Contudo, essa norma não é suficiente para resolver a questão. Sempre que nos deparamos com causas envolvendo aspectos do direito digital, a jurisdição representa um tema um tanto quanto complexo, notadamente em razão do caráter global da internet, cujas fronteiras artificiais criadas pelos Estados e ordenamentos jurídicos muitas vezes não são suficientes para solucionar as controvérsias quanto aos limites das ações do Poder Judiciário em cada localidade.

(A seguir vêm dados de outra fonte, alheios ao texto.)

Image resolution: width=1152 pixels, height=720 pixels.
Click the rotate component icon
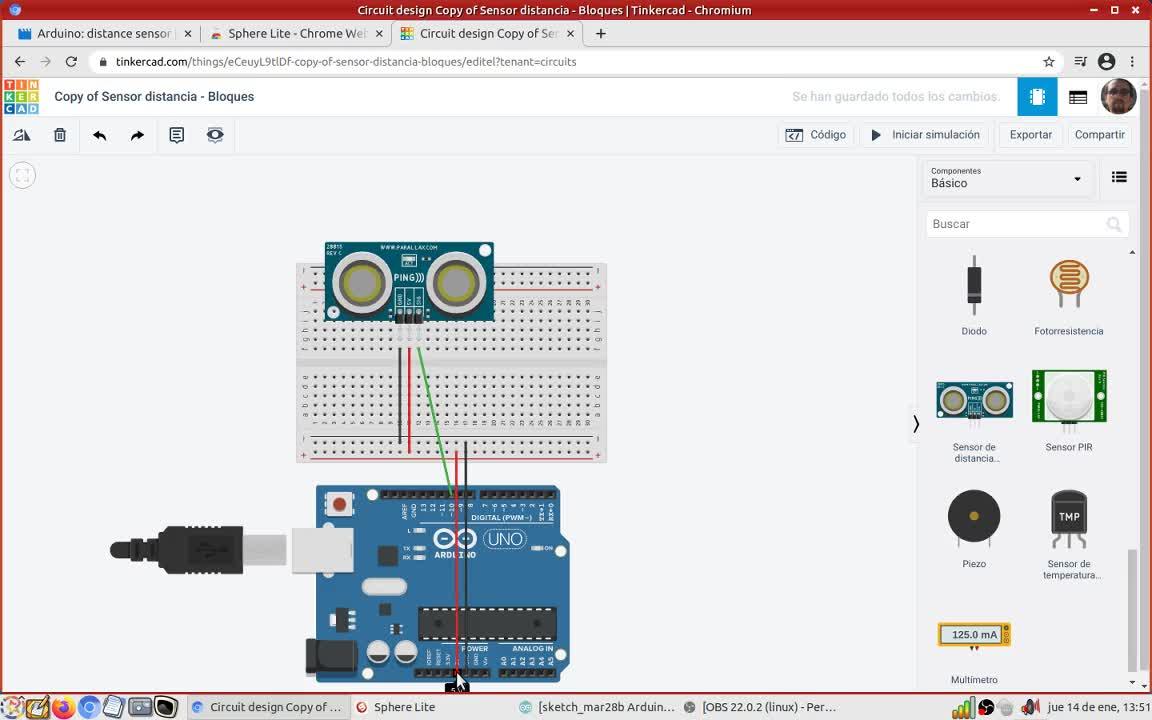coord(21,135)
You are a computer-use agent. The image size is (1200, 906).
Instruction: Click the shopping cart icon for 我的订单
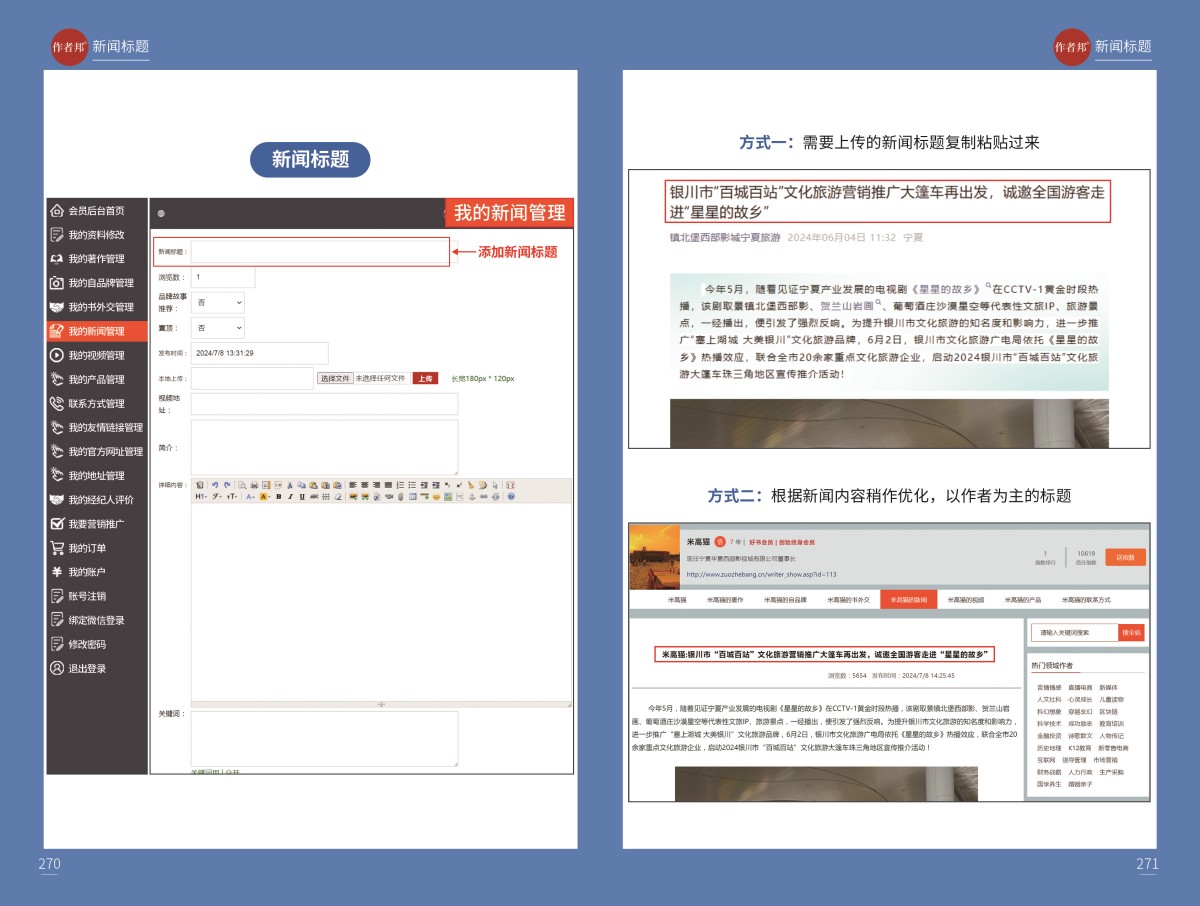pos(57,548)
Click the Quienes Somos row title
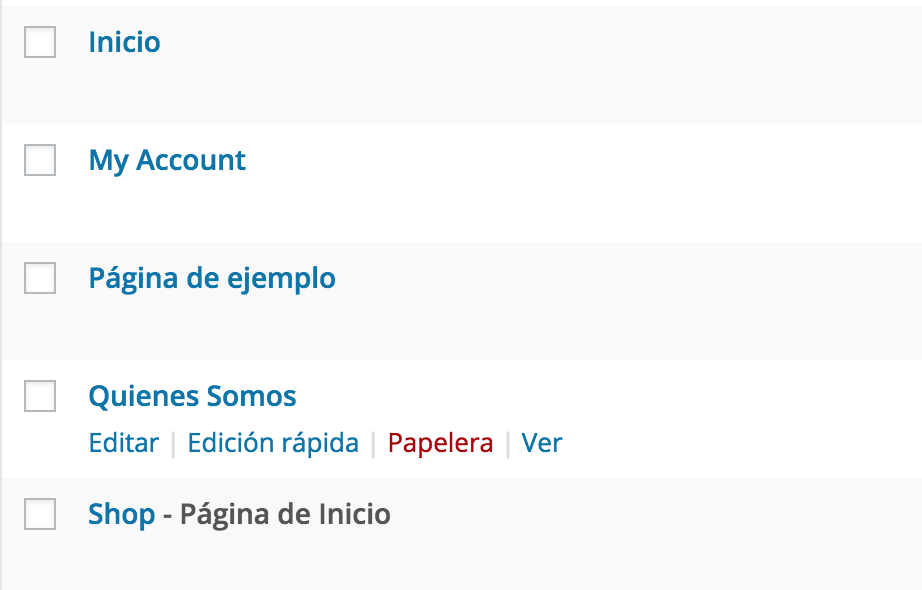Image resolution: width=922 pixels, height=590 pixels. [194, 396]
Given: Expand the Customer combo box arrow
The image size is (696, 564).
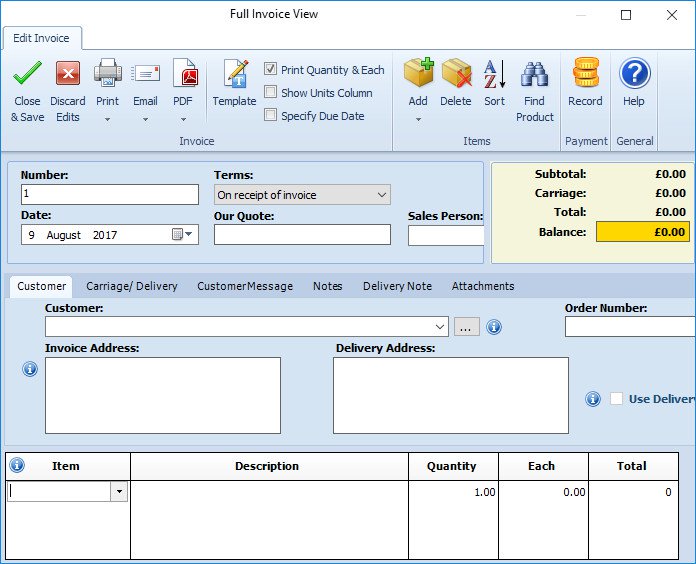Looking at the screenshot, I should [x=441, y=327].
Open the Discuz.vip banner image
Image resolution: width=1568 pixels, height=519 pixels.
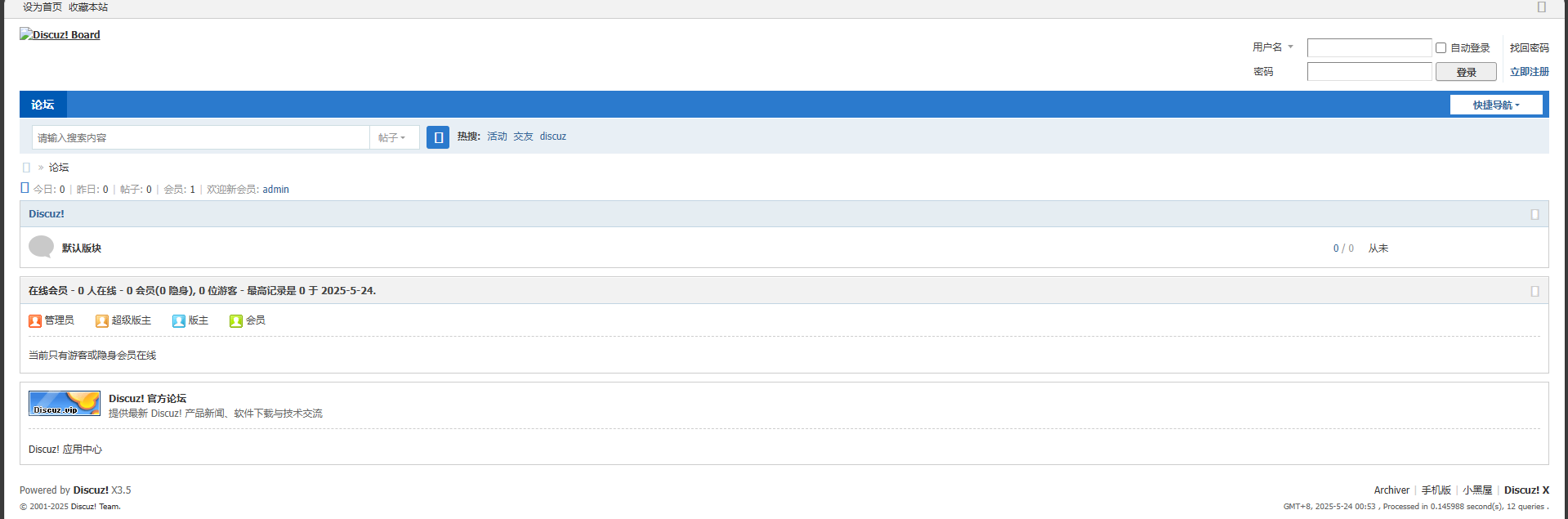tap(65, 403)
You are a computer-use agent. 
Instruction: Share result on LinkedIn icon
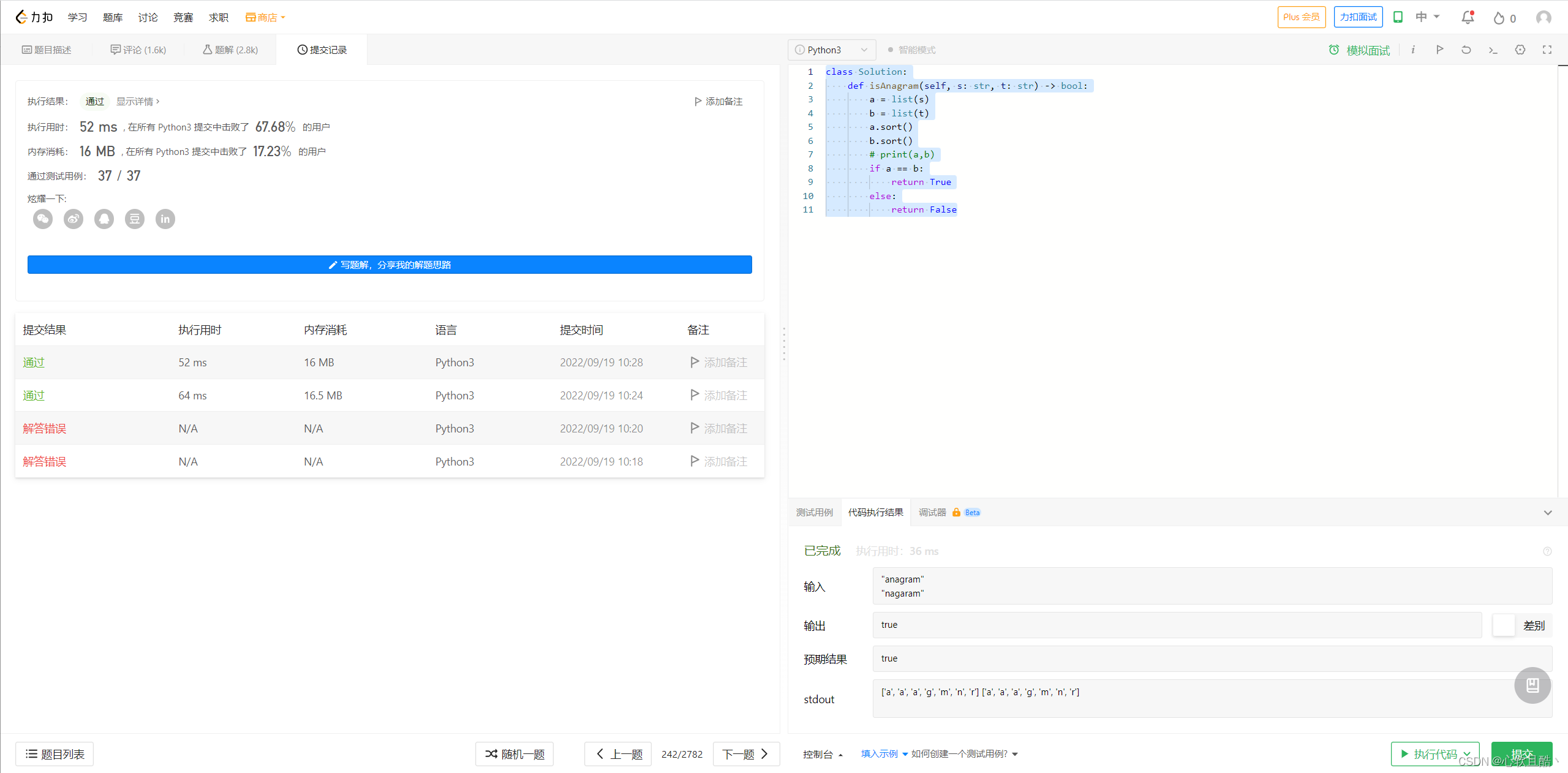point(165,219)
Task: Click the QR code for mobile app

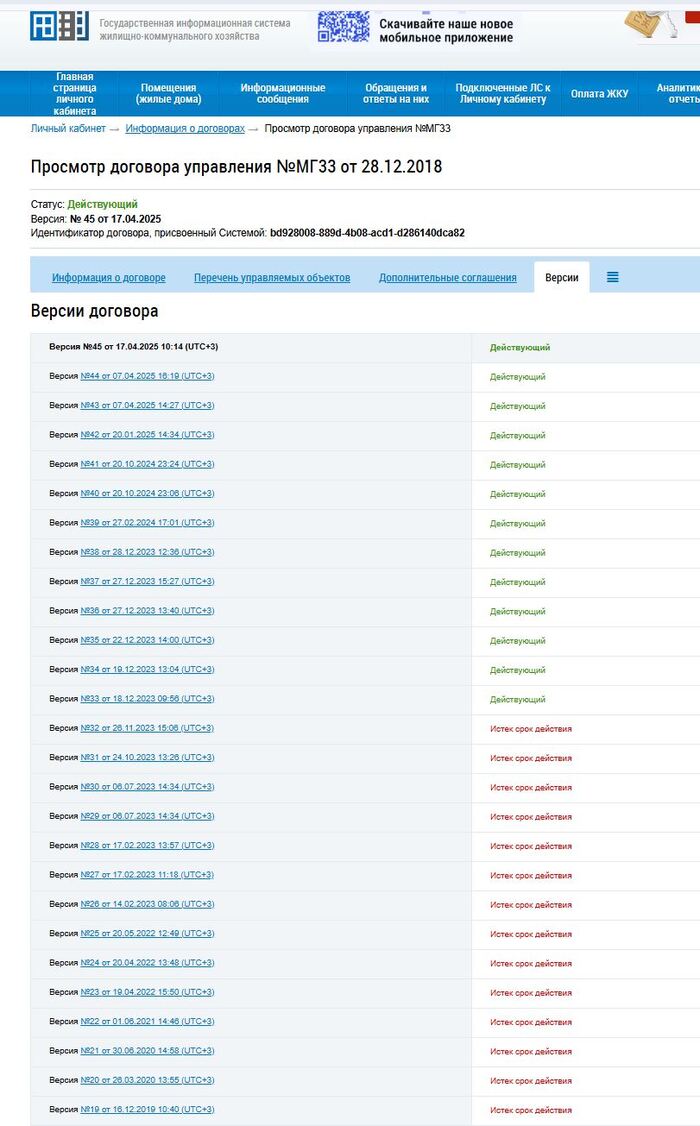Action: pos(341,29)

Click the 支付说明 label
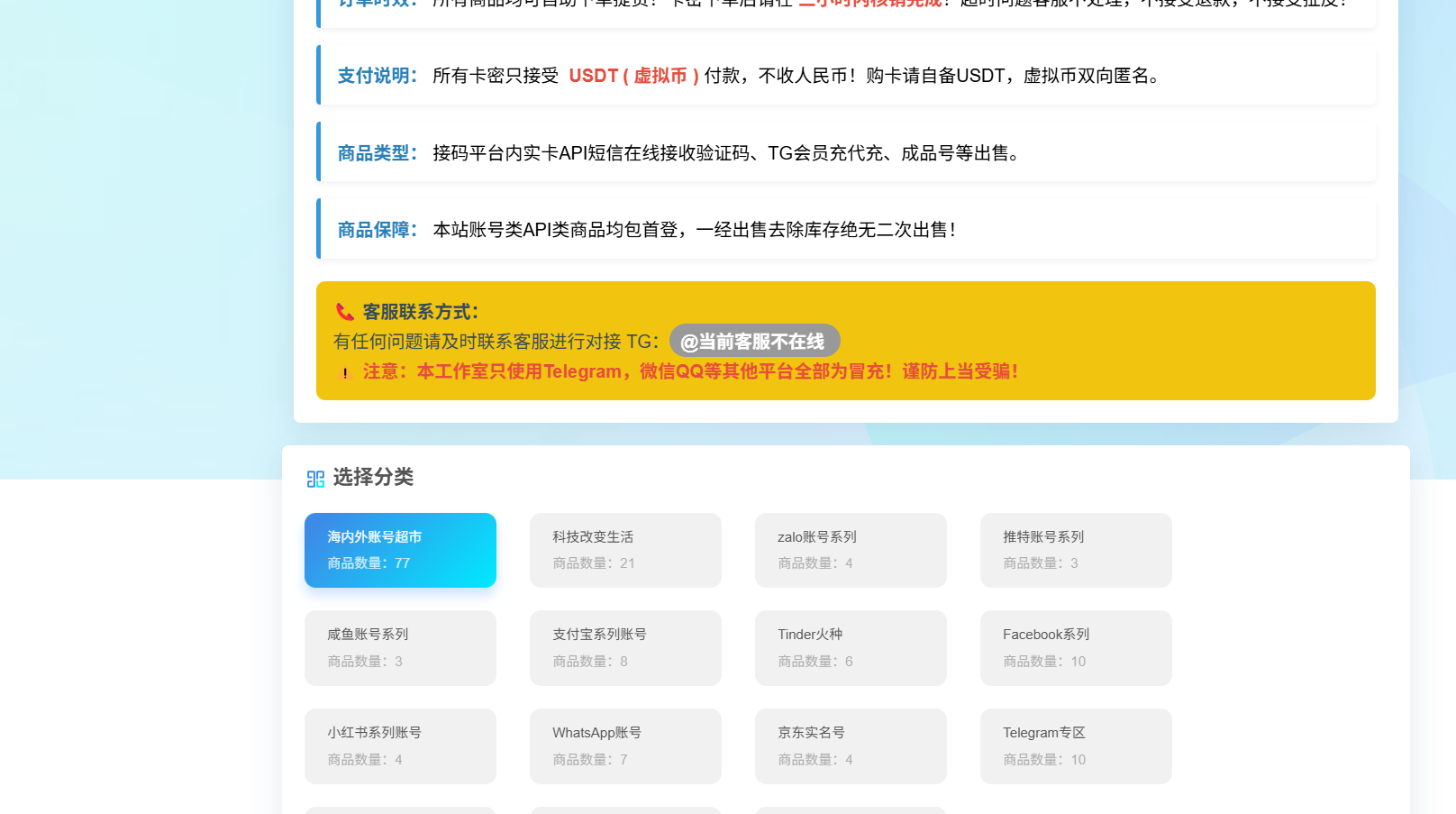coord(377,76)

Ademais, as normas dos outros países podem estabelecer, da mesma forma, a competência destes, gerando assim um conflito de jurisdição que deverá ser resolvido conforme as peculiaridades do caso concreto.Diante disso, na análise da ADC proposta devem ser observados diversos aspectos que, juntos, poderão enfim definir os limites e alcances da jurisdição nacional num contexto tecnológico.
O que se pretende com este breve artigo é apresentar o panorama atual e consignar que o posicionamento do Poder Judiciário não é pacífico quando se trata da forma para a obtenção de dados (conversas, imagens etc.) de aplicações de internet, como Instagram, WhatsApp e Facebook. Este, inclusive, já foi admitido como amicus curiae na ADC 51 e participou de audiência de mediação para debater a ação, ocorrida em 04 de abril de 2018, ao lado da Assesproe do Yahoo.
Já o promotor de Justiça e coordenador da Comissão de Proteção de Dados Pessoais do Ministério Público do Distrito Federal, Frederico Ceroy, acredita que “exigir o uso do MLAT para alvos nacionais vai enfraquecer o marco regulatório, abrir a porta para um movimento regulatório pesado e colocar em xeque todos os avanços do Marco Civil da internet, inclusive liberdade de expressão.”
Cabe, agora, aguardarmos os próximos andamentos da demanda, assim como nos atentarmos às decisões corriqueiras nas instâncias inferiores, a fim de averiguar se a própria propositura da ação já trouxe algum efeito nos tribunais quanto ao uso das ferramentas de cooperação internacional disponíveis.